To be done ▸ Write out, character for character, everything from the start of the entries below down to the line containing "(x=546, y=28)", including that line.

Material for the task ▸
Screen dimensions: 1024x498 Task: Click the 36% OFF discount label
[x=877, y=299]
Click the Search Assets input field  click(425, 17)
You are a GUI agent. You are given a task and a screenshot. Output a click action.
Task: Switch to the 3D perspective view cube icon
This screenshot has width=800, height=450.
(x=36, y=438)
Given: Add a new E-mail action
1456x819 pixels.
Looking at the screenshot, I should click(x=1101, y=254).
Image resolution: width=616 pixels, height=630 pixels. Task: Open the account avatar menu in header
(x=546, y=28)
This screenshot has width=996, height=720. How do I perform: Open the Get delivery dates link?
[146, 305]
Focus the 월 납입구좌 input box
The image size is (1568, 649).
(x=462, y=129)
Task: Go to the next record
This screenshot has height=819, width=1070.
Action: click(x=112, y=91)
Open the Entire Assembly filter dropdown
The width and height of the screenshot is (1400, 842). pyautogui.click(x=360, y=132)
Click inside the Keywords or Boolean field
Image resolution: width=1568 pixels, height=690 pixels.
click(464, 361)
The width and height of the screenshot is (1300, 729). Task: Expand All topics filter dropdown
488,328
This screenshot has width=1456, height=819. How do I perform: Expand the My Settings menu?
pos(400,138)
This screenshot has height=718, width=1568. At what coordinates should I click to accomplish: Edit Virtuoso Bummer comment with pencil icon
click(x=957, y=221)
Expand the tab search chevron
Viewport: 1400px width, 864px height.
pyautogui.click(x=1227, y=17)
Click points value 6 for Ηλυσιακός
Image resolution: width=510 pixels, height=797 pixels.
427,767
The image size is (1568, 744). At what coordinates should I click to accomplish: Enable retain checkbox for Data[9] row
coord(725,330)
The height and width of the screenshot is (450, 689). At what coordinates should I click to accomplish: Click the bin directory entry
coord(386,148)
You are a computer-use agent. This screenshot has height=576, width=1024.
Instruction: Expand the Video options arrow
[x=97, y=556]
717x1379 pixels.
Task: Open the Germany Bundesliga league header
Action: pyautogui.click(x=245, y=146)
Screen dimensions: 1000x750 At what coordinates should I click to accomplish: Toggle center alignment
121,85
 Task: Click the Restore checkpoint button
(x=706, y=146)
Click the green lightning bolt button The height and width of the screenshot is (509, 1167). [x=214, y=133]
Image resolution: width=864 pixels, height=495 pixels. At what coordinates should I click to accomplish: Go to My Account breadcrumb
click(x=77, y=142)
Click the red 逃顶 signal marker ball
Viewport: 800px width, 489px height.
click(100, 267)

Result below ▸
Screen dimensions: 1024x498 Task: Click the 36% OFF discount label
[x=877, y=299]
Click the Search Assets input field  click(425, 17)
You are a GUI agent. You are given a task and a screenshot. Output a click action.
Task: Switch to the 3D perspective view cube icon
This screenshot has width=800, height=450.
(x=36, y=438)
Given: Add a new E-mail action
1456x819 pixels.
Looking at the screenshot, I should click(x=1101, y=254).
Image resolution: width=616 pixels, height=630 pixels. Task: Open the account avatar menu in header
(x=546, y=28)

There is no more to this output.